Anayasa çalışmaları süreci , yaşanan Van depremi ile geri plana atılmıştır.Bizleri üzen Van depremini değerlendirir misiniz ?
Van depremi üzerinde durmak istiyorum. Çünkü Türkiye’yi bölmek parçalamak isteyenler Van depremiyle hayal kırıklığına uğramıştır. Çünkü Van depremi göstermiştir ki Türkiye’deki bütün etnik unsurlar etle tırnak gibidir. Van da ki kardeşlerimizin acısını paylaşmak için, yaralarını sarmak için ayağa kalkan, Türkiye’nin tamamı olmuştur. Böylesine bir acı olay aslında Türkiye’de bize Kurtuluş Savaşın’da ki gücümüzü yeniden hatırlatması bakımından çok önemli bir ders olmuştur diye düşünüyorum. Etnik ayrışma hayali kuranlar Van depremi sonrasında meydana gelen Türkiye havasından etkilenmişler ve Türkiye’nin artık birbirinden ayrılmayan bir insanlar topluluğu olduğu gerçeğini, parçalanamayacak olduğunu anlamışlardır. Türkiye iyi yoldadır. Güzel şeyler yapılmaktadır. Önümüzde ki sürede demokrasimizi daha geliştirerek ekonomimizi daha da güçlendirerek, katkı yaparak yoluna devam edecektir.
Yaşanan tüm bu olumsuzların üzerine KCK operasyonları geldi.Ve bir parti bunu anayasa süreciyle bağdaştırmaya çalıştı.Bunu nasıl değerlendirirsiniz?
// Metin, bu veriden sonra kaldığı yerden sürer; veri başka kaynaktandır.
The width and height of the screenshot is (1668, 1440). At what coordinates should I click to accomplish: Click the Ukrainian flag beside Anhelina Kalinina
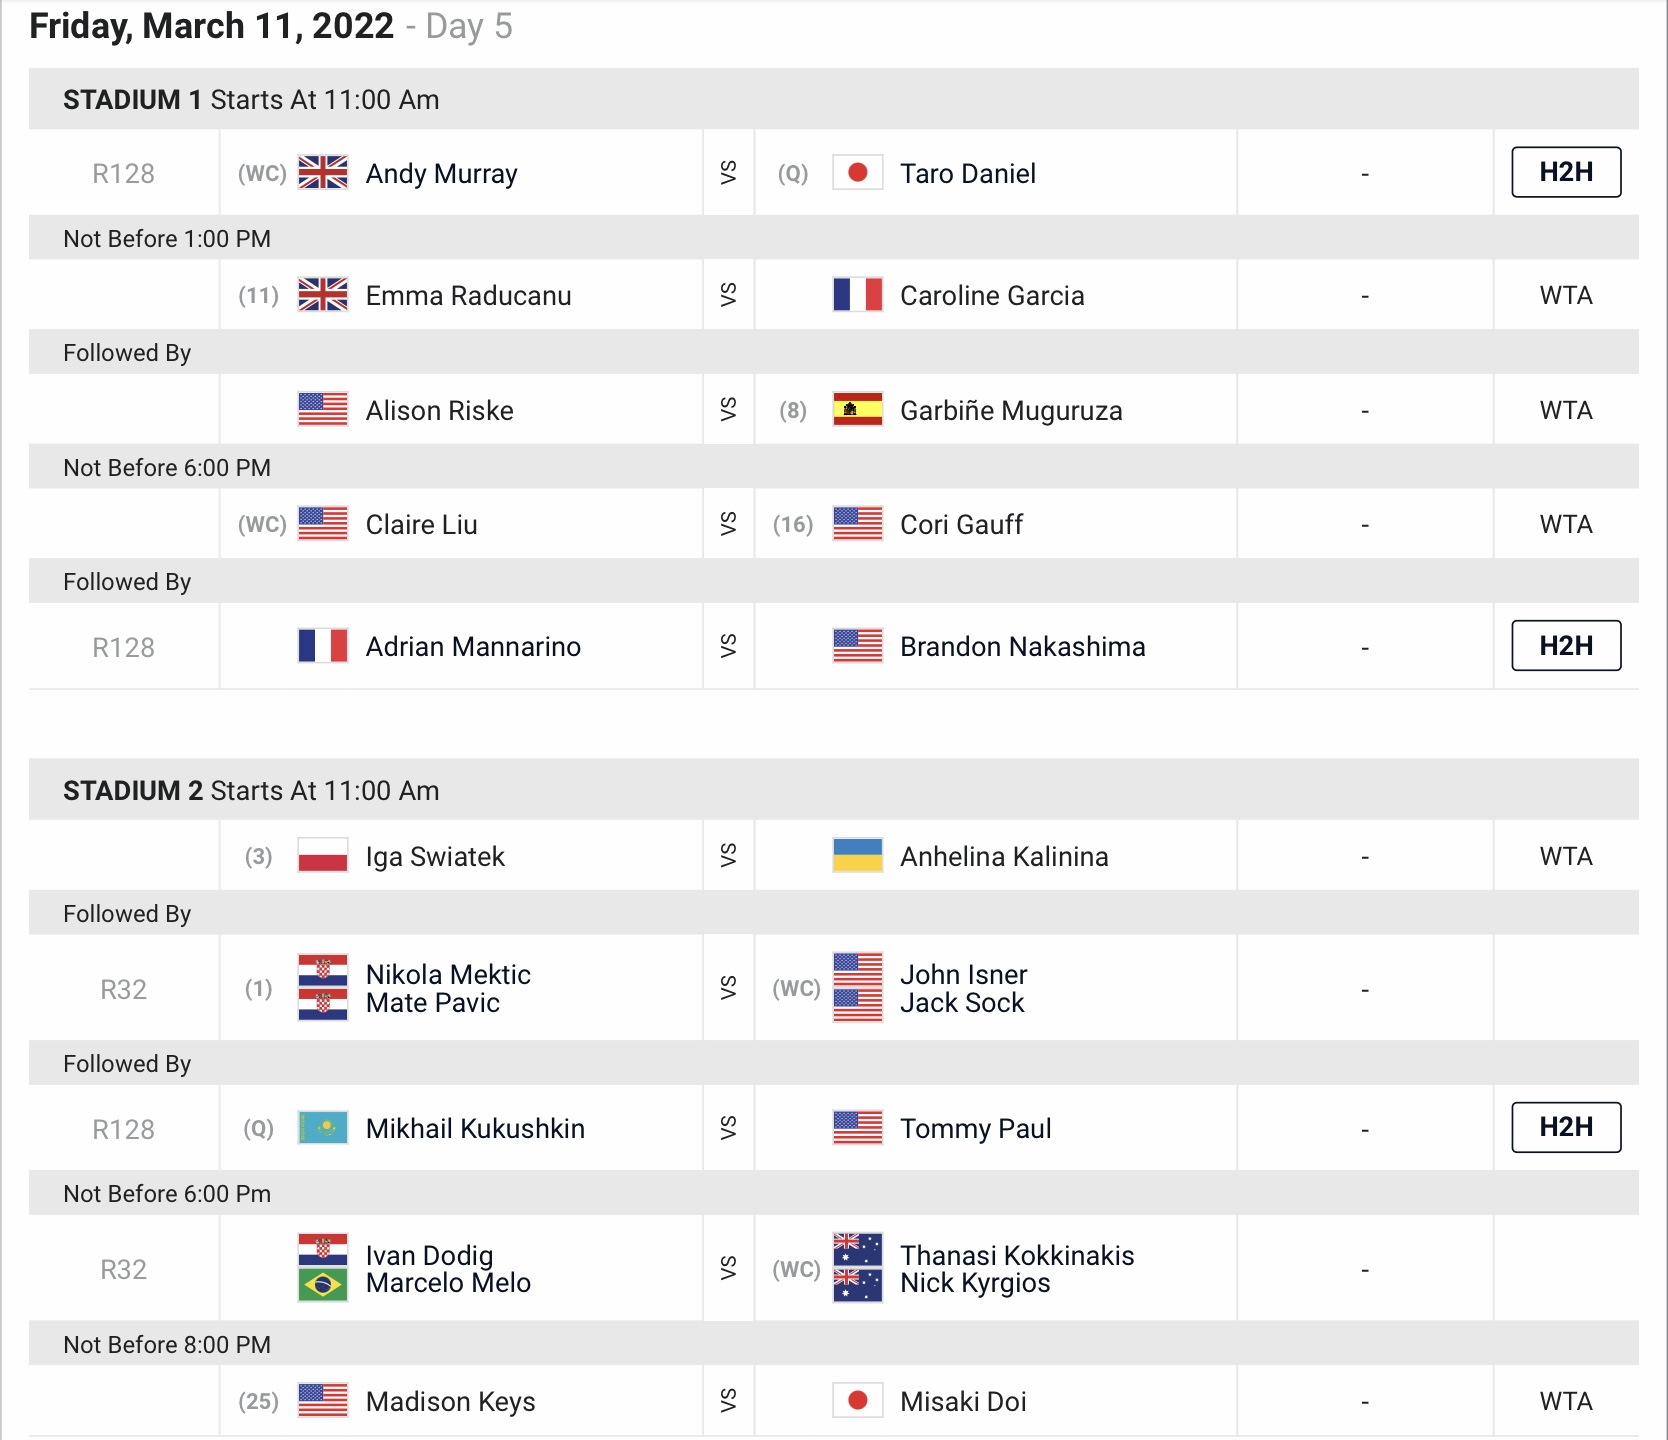(x=858, y=856)
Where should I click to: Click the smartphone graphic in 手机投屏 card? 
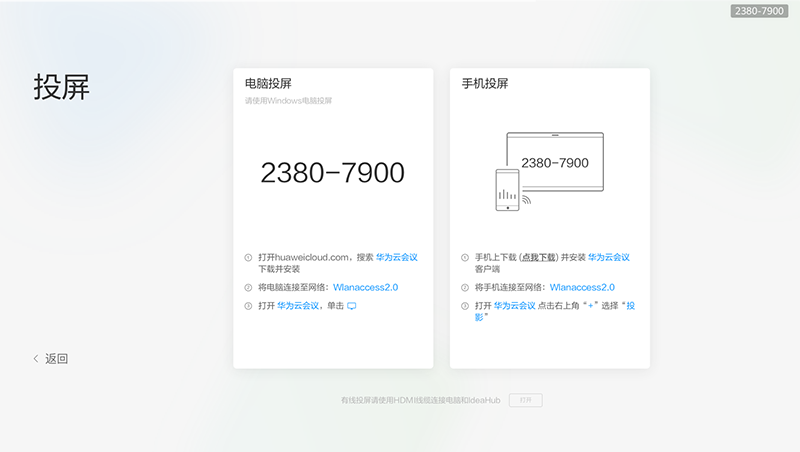[509, 190]
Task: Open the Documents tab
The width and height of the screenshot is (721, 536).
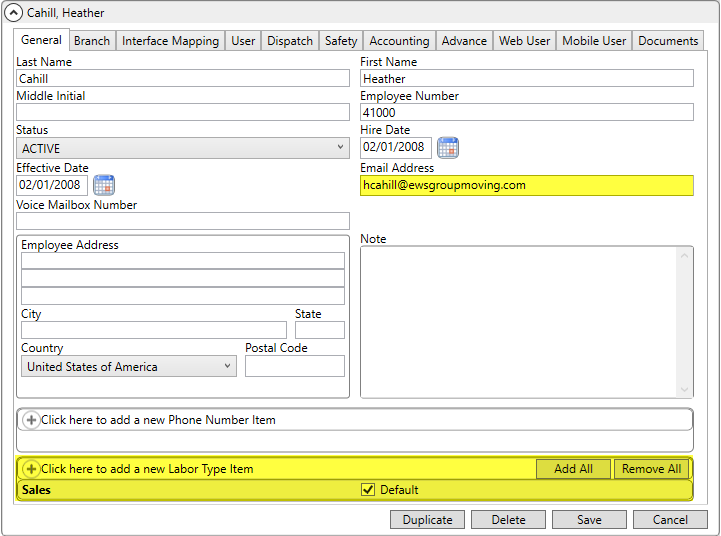Action: [x=668, y=41]
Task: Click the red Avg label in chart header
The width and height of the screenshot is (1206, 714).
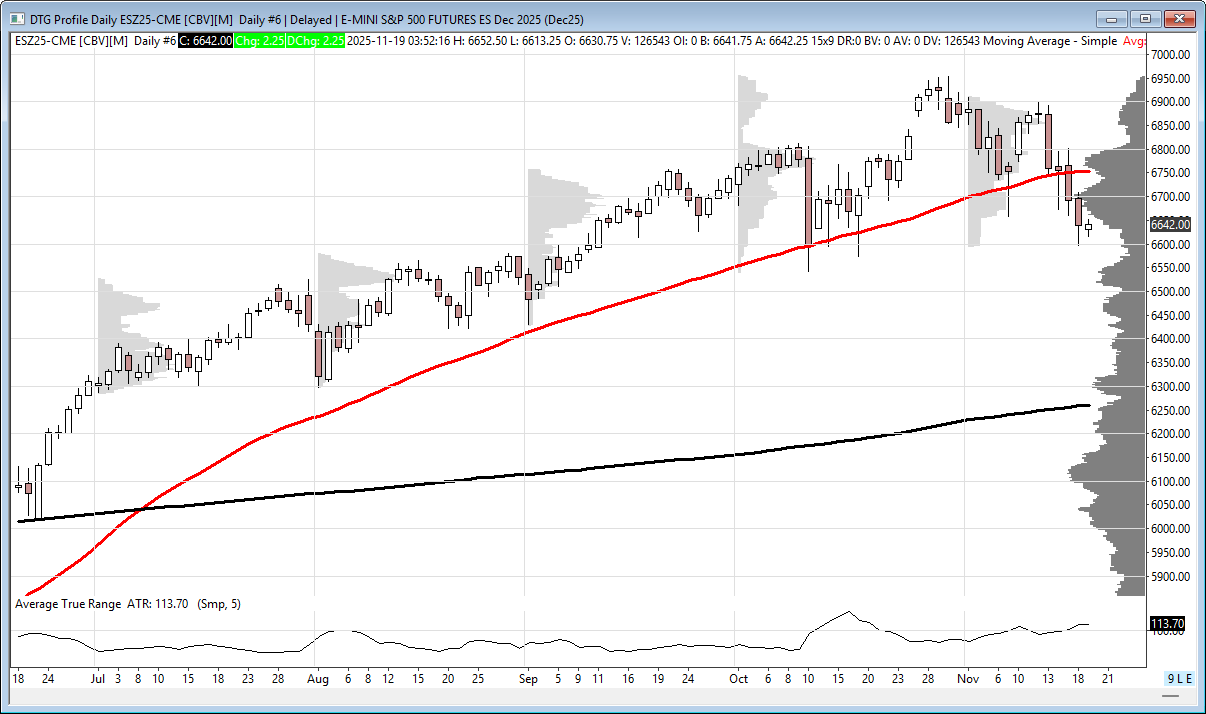Action: click(x=1134, y=40)
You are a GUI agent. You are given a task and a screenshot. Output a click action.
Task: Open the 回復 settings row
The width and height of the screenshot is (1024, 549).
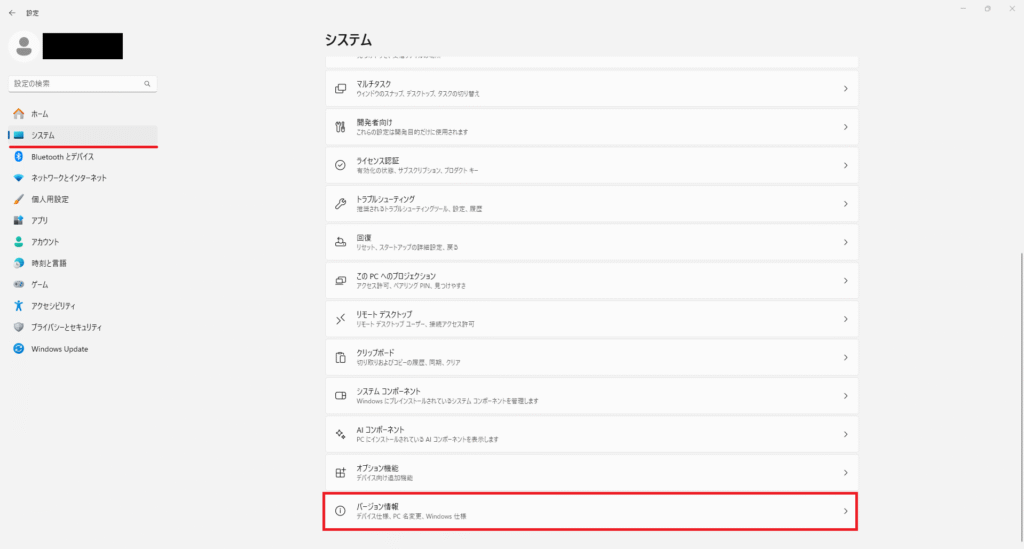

KCK operasyonu iddia ediliyor ki terör örgütünün siyasi yapılanmasıdır. Bu yargıya bizim varmamız mümkün değil. Bu yargıya varacak olan yargıdır, mahkemelerdir. Yargı sürecinin bitmesini beklemek lazım. Yargı sürecinin sonunda her şey ortaya çıkacak. Suç varsa ceza verilecek, yoksa aklanacaklardır. Anayasa yapımı ile ilgili şu an da yapılandan başka bir şey yapma imkânı yok. Bütün siyasi partilerimizin katılımıyla bir komisyon kuruldu ve bu komisyon çalışmaya başlamıştır. Benim zamanımda bu komisyonu kurma imkânı bulamadık. Teşebbüs ettik ama CHP’nin komisyona üye vermemesi nedeniyle çalışmalara başlanamadı şimdi CHP’nin de katılımıyla bir uzlaşma komisyonu kuruldu ve bu komisyon çalışmalarını sürdürüyor. Ben sonuçtan umutluyum çünkü böyle bir anayasa yapımına kim karşı çıkarsa o gelecek kuşaklara karşı sorumlu duruma düşer. Herkesin iyi niyetle, ve bir anayasa yapalım düşüncesiyle işe el koyması, karşılıklı görüşmelerle mutlaka uzlaşma aranması ve bulunması gerekir diye düşünüyorum. Ben ciddi şekilde umutluyum.
Birazda komşularımızla yaşadıklarımızdan bahsedecek olursak neler söylersiniz?
Türkiye bu bölgenin en güçlü, en büyük, en güçlü silahlı kuvvetlerine sahip ülkesidir ve Yunanistan’ı da hariç tutarsak bölgenin de tek demokratik ülkesidir. Türkiye bu zenginliğini demokrasisine ve iyi yetişmiş insan gücüne borçludur. Çevremize baktığımız zaman petrol ve doğalgaz zengini ülkelerin Türkiye’yi dikkat ve özlemle izlediğini görüyoruz. Türkiye elbette tarihten gelen kültür ve akrabalık bağlılıkları ile bağlı olduğu yerlerle olan bitenden ilgilenecektir. Türkiye Balkanlarla ilgilenmez kim diyebilir. Bizim bu coğrafya da can dostlarımız, kardeşlerimiz var. Suriye’de halka karşı gerçekleştirilen kötü muameleye cinayetlere Türkiye’nin sessiz kalması Türkiye’nin geçmişine yakışır mı? Suriye’de bizim yıllarca beraber yaşadığımız kardeşlerimiz var. Onlara karşı Türkiye ayağa kalkacak ve sesini yükseltecektir. Hükümetimiz bunu büyük bir akıllıkla yapmaktadır bundan sonra da yapmaya devam edecektir.
Ve gelelim dede Köksal Toptan’a
Bütün çocukları çok severim. Bütün dostlarıma dede olmalarını diliyorum. Dede olup da mutlu olmayan kişi tanımadım. Ben çok mutluyum. Bütün çocukları çok severim o yüzden herkese dede olmasını tavsiye ederim.
Son söz:Tüm Türkiye’nin 2012 yılını şimdiden kutlar sağlık ,esenlik,mutluluk ve refah dilerim.